● WHAT YOU NEED TO DO: Retype the records exactly, including every line.

[Start of Attachment]

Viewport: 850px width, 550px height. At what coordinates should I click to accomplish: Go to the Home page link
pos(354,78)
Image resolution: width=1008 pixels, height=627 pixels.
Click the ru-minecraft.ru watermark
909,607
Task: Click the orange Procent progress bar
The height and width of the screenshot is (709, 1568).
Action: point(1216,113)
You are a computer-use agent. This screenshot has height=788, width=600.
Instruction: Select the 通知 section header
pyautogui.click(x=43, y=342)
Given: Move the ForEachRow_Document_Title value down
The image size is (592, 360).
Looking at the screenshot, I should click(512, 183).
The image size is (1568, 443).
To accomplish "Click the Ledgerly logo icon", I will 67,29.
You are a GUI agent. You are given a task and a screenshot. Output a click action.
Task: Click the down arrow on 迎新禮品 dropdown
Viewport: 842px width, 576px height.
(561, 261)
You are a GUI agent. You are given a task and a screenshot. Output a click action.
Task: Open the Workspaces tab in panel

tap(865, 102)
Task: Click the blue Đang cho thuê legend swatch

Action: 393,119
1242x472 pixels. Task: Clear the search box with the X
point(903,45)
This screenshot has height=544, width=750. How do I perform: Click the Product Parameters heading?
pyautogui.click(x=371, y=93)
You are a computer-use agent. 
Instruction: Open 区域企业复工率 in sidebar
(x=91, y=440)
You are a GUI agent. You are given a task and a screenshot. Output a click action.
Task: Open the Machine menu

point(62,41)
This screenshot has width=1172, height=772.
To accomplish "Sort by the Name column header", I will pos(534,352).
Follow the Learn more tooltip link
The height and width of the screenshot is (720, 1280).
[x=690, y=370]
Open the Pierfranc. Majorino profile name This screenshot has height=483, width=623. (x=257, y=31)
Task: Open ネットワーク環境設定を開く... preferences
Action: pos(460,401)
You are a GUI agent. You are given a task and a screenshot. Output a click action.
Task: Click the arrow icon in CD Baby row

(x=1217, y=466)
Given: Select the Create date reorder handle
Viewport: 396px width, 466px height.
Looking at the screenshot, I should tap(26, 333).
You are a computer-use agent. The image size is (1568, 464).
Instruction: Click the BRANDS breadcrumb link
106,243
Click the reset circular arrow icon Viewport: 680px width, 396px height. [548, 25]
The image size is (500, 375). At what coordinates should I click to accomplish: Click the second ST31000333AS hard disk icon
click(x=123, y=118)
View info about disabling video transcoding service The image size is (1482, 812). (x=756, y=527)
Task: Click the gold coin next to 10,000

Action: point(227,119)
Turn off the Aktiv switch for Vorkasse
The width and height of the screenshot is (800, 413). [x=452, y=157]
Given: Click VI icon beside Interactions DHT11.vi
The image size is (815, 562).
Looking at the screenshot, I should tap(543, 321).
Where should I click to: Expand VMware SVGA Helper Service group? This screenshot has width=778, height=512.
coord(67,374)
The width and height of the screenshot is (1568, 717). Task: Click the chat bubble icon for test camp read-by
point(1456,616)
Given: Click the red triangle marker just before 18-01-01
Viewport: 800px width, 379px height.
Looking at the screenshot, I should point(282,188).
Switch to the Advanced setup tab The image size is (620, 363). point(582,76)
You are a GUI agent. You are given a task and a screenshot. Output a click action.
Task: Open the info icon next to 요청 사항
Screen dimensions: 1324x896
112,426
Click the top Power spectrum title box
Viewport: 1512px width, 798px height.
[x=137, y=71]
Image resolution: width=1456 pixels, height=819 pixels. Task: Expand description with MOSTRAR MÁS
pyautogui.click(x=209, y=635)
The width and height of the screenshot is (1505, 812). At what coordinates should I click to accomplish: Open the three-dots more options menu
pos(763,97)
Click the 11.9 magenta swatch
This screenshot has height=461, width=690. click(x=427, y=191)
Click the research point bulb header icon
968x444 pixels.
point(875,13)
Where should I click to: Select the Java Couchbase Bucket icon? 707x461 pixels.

[End of Attachment]

● RESULT OF THIS TASK:
Viewport: 850px width, 550px height. At what coordinates should I click to accomplish: Go to the Home page link
pos(354,78)
Image resolution: width=1008 pixels, height=627 pixels.
Click the ru-minecraft.ru watermark
909,607
Task: Click the orange Procent progress bar
The height and width of the screenshot is (709, 1568).
Action: point(1216,113)
You are a computer-use agent. This screenshot has height=788, width=600.
Instruction: Select the 通知 section header
pyautogui.click(x=43, y=342)
Given: Move the ForEachRow_Document_Title value down
The image size is (592, 360).
Looking at the screenshot, I should click(512, 183).
The image size is (1568, 443).
To accomplish "Click the Ledgerly logo icon", I will 67,29.
You are a GUI agent. You are given a task and a screenshot. Output a click action.
Task: Click the down arrow on 迎新禮品 dropdown
Viewport: 842px width, 576px height.
(561, 261)
You are a GUI agent. You are given a task and a screenshot. Output a click action.
Task: Open the Workspaces tab in panel

tap(865, 102)
Task: Click the blue Đang cho thuê legend swatch

Action: 393,119
1242x472 pixels. Task: Clear the search box with the X
point(903,45)
This screenshot has height=544, width=750. How do I perform: Click the Product Parameters heading?
pyautogui.click(x=371, y=93)
You are a computer-use agent. 
Instruction: Open 区域企业复工率 in sidebar
(x=91, y=440)
You are a GUI agent. You are given a task and a screenshot. Output a click action.
Task: Open the Machine menu

point(62,41)
This screenshot has width=1172, height=772.
To accomplish "Sort by the Name column header", I will pos(534,352).
Follow the Learn more tooltip link
The height and width of the screenshot is (720, 1280).
[x=690, y=370]
Open the Pierfranc. Majorino profile name This screenshot has height=483, width=623. (x=257, y=31)
Task: Open ネットワーク環境設定を開く... preferences
Action: pos(460,401)
You are a GUI agent. You are given a task and a screenshot. Output a click action.
Task: Click the arrow icon in CD Baby row

(x=1217, y=466)
Given: Select the Create date reorder handle
Viewport: 396px width, 466px height.
Looking at the screenshot, I should tap(26, 333).
You are a computer-use agent. The image size is (1568, 464).
Instruction: Click the BRANDS breadcrumb link
106,243
Click the reset circular arrow icon Viewport: 680px width, 396px height. [548, 25]
The image size is (500, 375). At what coordinates should I click to accomplish: Click the second ST31000333AS hard disk icon
click(x=123, y=118)
View info about disabling video transcoding service The image size is (1482, 812). (x=756, y=527)
Task: Click the gold coin next to 10,000

Action: point(227,119)
Turn off the Aktiv switch for Vorkasse
The width and height of the screenshot is (800, 413). [x=452, y=157]
Given: Click VI icon beside Interactions DHT11.vi
The image size is (815, 562).
Looking at the screenshot, I should tap(543, 321).
Where should I click to: Expand VMware SVGA Helper Service group? This screenshot has width=778, height=512.
coord(67,374)
The width and height of the screenshot is (1568, 717). Task: Click the chat bubble icon for test camp read-by
point(1456,616)
Given: Click the red triangle marker just before 18-01-01
Viewport: 800px width, 379px height.
Looking at the screenshot, I should point(282,188).
Switch to the Advanced setup tab The image size is (620, 363). point(582,76)
You are a GUI agent. You are given a task and a screenshot. Output a click action.
Task: Open the info icon next to 요청 사항
Screen dimensions: 1324x896
112,426
Click the top Power spectrum title box
Viewport: 1512px width, 798px height.
[x=137, y=71]
Image resolution: width=1456 pixels, height=819 pixels. Task: Expand description with MOSTRAR MÁS
pyautogui.click(x=209, y=635)
The width and height of the screenshot is (1505, 812). At what coordinates should I click to accomplish: Open the three-dots more options menu
pos(763,97)
Click the 11.9 magenta swatch
This screenshot has height=461, width=690. click(x=427, y=191)
Click the research point bulb header icon
968x444 pixels.
point(875,13)
Where should I click to: Select the Java Couchbase Bucket icon? 707x461 pixels.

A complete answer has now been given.